▶ Entries for finding words and elements:
>> BEGIN
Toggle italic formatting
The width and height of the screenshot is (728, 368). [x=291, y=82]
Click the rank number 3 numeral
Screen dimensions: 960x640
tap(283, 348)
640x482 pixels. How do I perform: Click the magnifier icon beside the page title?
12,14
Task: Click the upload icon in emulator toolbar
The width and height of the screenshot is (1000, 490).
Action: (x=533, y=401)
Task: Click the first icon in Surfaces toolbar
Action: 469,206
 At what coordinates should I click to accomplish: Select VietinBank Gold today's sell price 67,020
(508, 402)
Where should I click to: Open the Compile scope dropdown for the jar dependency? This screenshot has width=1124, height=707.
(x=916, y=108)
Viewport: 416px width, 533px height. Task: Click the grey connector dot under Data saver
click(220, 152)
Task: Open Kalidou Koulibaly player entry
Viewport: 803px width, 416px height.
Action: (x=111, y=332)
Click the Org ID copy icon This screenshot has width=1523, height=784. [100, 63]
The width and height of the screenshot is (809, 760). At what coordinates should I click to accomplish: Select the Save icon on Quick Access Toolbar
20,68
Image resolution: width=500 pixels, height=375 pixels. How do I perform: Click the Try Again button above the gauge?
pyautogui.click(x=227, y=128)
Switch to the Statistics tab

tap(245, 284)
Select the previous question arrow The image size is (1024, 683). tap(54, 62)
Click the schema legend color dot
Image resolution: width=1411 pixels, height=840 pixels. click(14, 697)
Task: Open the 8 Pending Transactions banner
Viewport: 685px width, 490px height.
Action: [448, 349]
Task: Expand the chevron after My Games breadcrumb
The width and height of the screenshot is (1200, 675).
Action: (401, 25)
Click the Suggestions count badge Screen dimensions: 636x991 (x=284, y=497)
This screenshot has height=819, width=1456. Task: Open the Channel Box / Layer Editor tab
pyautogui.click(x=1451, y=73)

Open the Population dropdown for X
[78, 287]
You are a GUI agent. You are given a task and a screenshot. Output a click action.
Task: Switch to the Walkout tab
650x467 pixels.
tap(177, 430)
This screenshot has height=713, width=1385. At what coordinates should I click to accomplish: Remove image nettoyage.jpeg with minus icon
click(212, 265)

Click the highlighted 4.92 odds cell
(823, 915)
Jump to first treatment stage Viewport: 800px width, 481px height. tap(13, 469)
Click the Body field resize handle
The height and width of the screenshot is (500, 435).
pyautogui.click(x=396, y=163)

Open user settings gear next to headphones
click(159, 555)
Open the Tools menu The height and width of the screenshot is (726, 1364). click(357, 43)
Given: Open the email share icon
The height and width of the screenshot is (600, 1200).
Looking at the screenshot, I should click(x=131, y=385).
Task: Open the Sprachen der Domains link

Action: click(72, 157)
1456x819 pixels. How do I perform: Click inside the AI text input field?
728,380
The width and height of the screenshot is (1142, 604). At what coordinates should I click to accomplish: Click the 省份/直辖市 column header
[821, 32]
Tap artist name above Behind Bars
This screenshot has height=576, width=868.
>> END
▶ Job: Copy every line of the material above word for word, keeping the original order.

▶ Expected answer:
Toggle italic formatting
The width and height of the screenshot is (728, 368). [x=291, y=82]
Click the rank number 3 numeral
Screen dimensions: 960x640
tap(283, 348)
640x482 pixels. How do I perform: Click the magnifier icon beside the page title?
12,14
Task: Click the upload icon in emulator toolbar
The width and height of the screenshot is (1000, 490).
Action: (x=533, y=401)
Task: Click the first icon in Surfaces toolbar
Action: 469,206
 At what coordinates should I click to accomplish: Select VietinBank Gold today's sell price 67,020
(508, 402)
Where should I click to: Open the Compile scope dropdown for the jar dependency? This screenshot has width=1124, height=707.
(x=916, y=108)
Viewport: 416px width, 533px height. Task: Click the grey connector dot under Data saver
click(220, 152)
Task: Open Kalidou Koulibaly player entry
Viewport: 803px width, 416px height.
Action: (x=111, y=332)
Click the Org ID copy icon This screenshot has width=1523, height=784. [100, 63]
The width and height of the screenshot is (809, 760). At what coordinates should I click to accomplish: Select the Save icon on Quick Access Toolbar
20,68
Image resolution: width=500 pixels, height=375 pixels. How do I perform: Click the Try Again button above the gauge?
pyautogui.click(x=227, y=128)
Switch to the Statistics tab

tap(245, 284)
Select the previous question arrow The image size is (1024, 683). tap(54, 62)
Click the schema legend color dot
Image resolution: width=1411 pixels, height=840 pixels. click(14, 697)
Task: Open the 8 Pending Transactions banner
Viewport: 685px width, 490px height.
Action: [448, 349]
Task: Expand the chevron after My Games breadcrumb
The width and height of the screenshot is (1200, 675).
Action: (401, 25)
Click the Suggestions count badge Screen dimensions: 636x991 (x=284, y=497)
This screenshot has height=819, width=1456. Task: Open the Channel Box / Layer Editor tab
pyautogui.click(x=1451, y=73)

Open the Population dropdown for X
[78, 287]
You are a GUI agent. You are given a task and a screenshot. Output a click action.
Task: Switch to the Walkout tab
650x467 pixels.
tap(177, 430)
This screenshot has height=713, width=1385. At what coordinates should I click to accomplish: Remove image nettoyage.jpeg with minus icon
click(212, 265)

Click the highlighted 4.92 odds cell
(823, 915)
Jump to first treatment stage Viewport: 800px width, 481px height. tap(13, 469)
Click the Body field resize handle
The height and width of the screenshot is (500, 435).
pyautogui.click(x=396, y=163)

Open user settings gear next to headphones
click(159, 555)
Open the Tools menu The height and width of the screenshot is (726, 1364). click(357, 43)
Given: Open the email share icon
The height and width of the screenshot is (600, 1200).
Looking at the screenshot, I should click(x=131, y=385).
Task: Open the Sprachen der Domains link

Action: click(72, 157)
1456x819 pixels. How do I perform: Click inside the AI text input field?
728,380
The width and height of the screenshot is (1142, 604). At what coordinates should I click to accomplish: Click the 省份/直辖市 column header
[821, 32]
Tap artist name above Behind Bars
This screenshot has height=576, width=868.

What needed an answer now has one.